Interior of Field Museum, c.1900
When the World's Columbian Exposition closed in the fall of 1893, and its estimated 25 million visitors had gone home, all that remained standing on the fairgrounds was the Palace of Fine Arts. On June 2, 1894, in that building, the Field Museum of Natural History opened to a large and enthusiastic crowd. On opening day, the Chicago Times reported that the magic of the exposition had been captured in the new museum. “It was,” the paper wrote, “all like a memory of the fair.”

In fact, a natural history museum had been in the works for a few years. In 1891, Harvard professor Frederic Ward Putnam, in town to help oversee anthropological exhibits at the exposition, exhorted members of the Commercial Club of Chicago to establish a museum using the objects that would be left over from the fair. An aspiring city like Chicago, Putnam argued, needed a major museum of natural history to compete culturally with East Coast cities, and Chicagoans agreed. When retail magnate Marshall Field offered a million-dollar check for the project, the Field Museum was born.

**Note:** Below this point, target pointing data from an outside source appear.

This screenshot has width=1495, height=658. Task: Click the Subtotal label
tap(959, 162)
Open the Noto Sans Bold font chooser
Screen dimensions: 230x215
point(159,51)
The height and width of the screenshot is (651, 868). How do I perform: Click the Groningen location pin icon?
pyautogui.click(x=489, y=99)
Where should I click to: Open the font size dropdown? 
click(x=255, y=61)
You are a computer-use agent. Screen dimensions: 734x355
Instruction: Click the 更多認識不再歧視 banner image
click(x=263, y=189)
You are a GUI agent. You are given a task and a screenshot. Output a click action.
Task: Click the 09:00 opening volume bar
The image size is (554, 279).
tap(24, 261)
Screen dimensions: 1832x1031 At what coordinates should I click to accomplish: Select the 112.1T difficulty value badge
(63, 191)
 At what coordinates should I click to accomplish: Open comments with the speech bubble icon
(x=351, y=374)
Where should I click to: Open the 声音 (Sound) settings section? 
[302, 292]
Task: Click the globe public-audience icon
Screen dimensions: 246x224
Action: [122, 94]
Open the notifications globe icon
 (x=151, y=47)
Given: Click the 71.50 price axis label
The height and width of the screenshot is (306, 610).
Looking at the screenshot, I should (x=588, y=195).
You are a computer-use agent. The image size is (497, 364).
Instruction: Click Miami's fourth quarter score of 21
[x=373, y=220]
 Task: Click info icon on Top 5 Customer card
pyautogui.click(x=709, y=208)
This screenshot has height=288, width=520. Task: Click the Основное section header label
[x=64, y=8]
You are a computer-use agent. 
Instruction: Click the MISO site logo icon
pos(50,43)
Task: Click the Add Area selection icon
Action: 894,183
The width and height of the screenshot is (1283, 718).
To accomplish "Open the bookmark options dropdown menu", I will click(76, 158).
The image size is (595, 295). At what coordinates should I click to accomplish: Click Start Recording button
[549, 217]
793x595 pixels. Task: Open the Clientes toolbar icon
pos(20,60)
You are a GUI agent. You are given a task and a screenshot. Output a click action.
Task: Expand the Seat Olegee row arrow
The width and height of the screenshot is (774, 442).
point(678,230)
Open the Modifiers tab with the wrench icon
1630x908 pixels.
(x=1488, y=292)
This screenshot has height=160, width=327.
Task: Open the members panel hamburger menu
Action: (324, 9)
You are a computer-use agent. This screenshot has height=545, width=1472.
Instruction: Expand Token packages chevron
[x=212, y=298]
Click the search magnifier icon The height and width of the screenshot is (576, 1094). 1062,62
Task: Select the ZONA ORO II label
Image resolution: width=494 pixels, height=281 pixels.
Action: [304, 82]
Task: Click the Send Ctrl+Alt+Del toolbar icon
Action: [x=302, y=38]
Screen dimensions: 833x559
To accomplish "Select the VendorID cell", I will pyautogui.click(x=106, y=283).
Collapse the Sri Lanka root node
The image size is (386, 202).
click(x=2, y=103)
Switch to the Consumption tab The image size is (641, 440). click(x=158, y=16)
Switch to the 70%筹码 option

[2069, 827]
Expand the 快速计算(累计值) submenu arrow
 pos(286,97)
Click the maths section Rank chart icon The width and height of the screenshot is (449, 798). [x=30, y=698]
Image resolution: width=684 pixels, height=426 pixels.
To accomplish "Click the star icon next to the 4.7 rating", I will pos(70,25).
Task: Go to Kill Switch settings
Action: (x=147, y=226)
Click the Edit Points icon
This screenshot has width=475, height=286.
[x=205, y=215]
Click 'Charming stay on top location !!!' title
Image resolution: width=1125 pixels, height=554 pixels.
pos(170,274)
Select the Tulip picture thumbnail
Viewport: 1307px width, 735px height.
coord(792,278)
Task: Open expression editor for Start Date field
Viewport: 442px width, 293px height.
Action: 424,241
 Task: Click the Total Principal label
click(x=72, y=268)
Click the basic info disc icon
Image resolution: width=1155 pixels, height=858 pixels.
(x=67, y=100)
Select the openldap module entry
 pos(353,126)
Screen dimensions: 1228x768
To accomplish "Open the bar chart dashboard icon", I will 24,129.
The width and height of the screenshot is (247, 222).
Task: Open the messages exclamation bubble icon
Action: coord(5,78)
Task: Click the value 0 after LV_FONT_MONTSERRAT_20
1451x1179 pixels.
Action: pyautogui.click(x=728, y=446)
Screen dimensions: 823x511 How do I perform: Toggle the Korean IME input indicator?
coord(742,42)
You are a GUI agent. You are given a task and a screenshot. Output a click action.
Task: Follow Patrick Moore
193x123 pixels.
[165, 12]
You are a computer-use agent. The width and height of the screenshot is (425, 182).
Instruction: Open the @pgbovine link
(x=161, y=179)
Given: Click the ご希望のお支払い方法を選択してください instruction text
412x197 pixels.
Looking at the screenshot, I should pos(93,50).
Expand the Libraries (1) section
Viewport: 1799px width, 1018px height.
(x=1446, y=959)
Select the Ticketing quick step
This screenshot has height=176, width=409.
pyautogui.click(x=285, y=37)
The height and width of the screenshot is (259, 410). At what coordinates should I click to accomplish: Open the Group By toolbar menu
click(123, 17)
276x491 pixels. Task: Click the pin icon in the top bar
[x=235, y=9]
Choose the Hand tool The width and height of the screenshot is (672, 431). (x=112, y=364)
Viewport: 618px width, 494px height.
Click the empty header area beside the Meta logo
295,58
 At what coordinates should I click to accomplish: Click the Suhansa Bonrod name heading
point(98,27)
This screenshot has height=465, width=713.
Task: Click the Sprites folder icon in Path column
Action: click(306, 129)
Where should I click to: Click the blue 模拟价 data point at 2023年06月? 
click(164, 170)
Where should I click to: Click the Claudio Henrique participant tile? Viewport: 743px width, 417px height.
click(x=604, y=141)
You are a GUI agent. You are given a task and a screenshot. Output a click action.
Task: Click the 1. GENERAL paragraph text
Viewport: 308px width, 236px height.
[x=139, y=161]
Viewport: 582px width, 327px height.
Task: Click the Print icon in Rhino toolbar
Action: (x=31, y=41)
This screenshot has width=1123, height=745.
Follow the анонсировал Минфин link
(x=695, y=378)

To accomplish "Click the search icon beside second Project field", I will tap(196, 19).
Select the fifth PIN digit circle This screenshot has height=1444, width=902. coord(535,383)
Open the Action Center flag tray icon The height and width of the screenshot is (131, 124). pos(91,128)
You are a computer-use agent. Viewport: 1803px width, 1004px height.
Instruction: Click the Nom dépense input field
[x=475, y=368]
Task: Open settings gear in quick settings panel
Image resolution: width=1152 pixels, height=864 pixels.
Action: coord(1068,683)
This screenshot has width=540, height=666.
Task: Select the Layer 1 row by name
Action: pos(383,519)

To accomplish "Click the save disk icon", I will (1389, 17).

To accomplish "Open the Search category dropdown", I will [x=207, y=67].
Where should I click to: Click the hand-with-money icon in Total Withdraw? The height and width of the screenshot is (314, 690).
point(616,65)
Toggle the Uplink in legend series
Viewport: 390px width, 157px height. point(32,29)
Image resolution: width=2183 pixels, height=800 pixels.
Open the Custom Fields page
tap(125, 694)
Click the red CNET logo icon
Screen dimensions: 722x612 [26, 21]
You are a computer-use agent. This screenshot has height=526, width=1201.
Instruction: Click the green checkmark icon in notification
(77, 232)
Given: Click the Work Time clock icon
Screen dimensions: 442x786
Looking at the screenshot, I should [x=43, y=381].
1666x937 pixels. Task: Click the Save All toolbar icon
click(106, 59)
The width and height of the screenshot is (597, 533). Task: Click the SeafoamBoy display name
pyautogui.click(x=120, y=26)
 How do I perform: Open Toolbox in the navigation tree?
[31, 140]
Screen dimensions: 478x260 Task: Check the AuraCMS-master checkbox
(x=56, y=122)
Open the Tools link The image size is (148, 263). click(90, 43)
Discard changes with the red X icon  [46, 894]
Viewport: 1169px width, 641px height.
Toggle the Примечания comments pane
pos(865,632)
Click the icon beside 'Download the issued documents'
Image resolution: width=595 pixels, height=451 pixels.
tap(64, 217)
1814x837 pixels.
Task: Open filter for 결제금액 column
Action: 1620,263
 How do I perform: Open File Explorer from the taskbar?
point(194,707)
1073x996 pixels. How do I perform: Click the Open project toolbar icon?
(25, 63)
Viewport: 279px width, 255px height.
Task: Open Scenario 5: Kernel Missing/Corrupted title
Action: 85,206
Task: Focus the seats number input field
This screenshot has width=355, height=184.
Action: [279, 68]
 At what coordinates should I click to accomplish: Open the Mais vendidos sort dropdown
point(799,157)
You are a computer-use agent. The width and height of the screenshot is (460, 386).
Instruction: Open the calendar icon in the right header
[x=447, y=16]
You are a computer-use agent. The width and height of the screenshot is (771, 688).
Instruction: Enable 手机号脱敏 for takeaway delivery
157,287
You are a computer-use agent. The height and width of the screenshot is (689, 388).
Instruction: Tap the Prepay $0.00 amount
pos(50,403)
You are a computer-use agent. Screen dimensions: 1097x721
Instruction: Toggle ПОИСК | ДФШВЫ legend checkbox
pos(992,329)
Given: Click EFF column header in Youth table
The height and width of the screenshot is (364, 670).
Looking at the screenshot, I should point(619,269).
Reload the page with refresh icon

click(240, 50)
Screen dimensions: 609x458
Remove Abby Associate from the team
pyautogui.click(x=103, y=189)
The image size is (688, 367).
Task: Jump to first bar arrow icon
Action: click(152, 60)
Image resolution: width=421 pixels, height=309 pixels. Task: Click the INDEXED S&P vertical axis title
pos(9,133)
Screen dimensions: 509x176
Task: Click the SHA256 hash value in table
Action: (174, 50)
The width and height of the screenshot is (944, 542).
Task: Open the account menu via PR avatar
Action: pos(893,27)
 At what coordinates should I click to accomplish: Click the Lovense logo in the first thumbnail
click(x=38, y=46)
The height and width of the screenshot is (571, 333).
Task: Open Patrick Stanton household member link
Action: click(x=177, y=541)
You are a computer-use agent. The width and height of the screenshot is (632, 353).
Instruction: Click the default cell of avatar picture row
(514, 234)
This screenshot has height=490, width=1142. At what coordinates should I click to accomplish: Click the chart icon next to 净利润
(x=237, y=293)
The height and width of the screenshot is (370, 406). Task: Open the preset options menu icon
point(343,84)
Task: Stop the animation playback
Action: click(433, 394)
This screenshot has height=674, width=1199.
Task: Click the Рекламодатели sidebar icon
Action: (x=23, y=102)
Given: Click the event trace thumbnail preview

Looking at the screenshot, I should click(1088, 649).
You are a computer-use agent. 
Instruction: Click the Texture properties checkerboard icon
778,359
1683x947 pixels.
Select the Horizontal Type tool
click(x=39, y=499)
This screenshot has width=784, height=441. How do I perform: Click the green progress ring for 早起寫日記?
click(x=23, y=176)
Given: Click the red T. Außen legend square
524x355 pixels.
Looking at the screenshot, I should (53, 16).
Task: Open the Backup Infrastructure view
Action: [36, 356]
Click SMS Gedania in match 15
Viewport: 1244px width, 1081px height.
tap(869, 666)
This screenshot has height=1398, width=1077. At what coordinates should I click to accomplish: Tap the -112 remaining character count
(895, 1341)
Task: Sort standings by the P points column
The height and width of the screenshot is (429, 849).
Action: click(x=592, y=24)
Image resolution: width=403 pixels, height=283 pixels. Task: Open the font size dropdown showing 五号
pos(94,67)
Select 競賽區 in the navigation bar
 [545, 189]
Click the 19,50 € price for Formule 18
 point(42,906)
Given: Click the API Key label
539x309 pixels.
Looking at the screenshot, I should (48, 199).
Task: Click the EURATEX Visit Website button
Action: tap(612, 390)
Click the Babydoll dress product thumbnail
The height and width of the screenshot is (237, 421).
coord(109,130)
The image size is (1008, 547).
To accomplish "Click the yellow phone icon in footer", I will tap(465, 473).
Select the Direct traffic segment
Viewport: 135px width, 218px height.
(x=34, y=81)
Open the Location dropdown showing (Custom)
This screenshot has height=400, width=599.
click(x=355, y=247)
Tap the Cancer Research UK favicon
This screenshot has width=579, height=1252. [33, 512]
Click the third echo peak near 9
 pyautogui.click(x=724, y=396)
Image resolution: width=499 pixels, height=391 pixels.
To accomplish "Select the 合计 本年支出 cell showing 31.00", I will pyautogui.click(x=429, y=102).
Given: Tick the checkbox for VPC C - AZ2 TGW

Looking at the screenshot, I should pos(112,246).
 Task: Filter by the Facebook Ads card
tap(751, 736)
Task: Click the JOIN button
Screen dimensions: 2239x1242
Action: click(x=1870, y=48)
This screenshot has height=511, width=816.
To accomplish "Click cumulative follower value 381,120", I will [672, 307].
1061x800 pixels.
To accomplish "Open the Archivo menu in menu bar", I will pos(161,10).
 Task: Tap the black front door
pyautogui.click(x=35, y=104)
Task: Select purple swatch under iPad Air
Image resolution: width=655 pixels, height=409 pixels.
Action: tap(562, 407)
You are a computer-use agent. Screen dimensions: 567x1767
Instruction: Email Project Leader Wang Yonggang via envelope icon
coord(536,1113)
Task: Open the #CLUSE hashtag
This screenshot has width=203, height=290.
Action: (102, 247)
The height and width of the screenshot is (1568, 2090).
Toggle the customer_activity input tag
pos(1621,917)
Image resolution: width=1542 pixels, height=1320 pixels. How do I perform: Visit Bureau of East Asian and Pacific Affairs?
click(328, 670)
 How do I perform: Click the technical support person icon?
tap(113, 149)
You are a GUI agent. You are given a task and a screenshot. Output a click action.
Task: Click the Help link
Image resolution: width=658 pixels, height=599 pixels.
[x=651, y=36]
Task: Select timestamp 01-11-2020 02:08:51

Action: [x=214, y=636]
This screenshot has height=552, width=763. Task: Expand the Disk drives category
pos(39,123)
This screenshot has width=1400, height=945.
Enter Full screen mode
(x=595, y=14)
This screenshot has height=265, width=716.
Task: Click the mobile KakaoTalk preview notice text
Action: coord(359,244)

"Making Chicago Interesting," 1926
Directed by Frederick Skiff, the new museum divided natural history into four categories: botany, zoology, geology, and anthropology. This last category represented a new science, and it constituted some of the most extensive and attention-grabbing displays, curated initially by Franz Boas, America's most influential anthropologist.

While still in its Jackson Park location, the Field Museum (along with the Art Institute ) underwent an important administrative change in 1903. Ownership of both institutions passed from the city to the newly constituted South Park Commission, one of three autonomous park districts established as a Progressive-era reform.

Lakefront Museums, 1947
The museum's collections quickly outgrew the space available in the old Palace of Fine Art, and in the early years of the twentieth century plans for a new museum building began to take shape. Members of the Field family provided much of the money, ensuring both the success of the project and also that the name would not change. Marshall's nephew Stanley Field not only contributed $2 million but went on to serve as museum president for 56 years.

The result of this philanthropy was a massive white marble building in Grant Park, closer to other downtown cultural institutions. The new Field Museum opened to the public on May 2, 1921.

In its current building, the museum houses over 10 million specimens. It has sponsored scientific expeditions around the world, and it publishes a scholarly research journal. Starting with a gift of $250,000 made by Norman Harris in 1911, the museum has also sponsored extensive outreach programs for schoolchildren. As a result, thousands of school groups troop through the galleries each year.

Since its founding, the Field Museum has evolved into one of the great natural history museums in the world. In this country only the American Museum in New York and the Smithsonian in Washington compete with it in terms of size, influence, and prestige.

Bibliography
Alexander, Edward. Museums in Motion: An Introduction to the History and Functions of Museums. 1979.
Conn, Steven. Museums and American Intellectual Life, 1876–1926. 1998.
Horowitz, Helen. Culture and the City: Cultural Philanthropy in Chicago from the 1880s to 1917. 1976.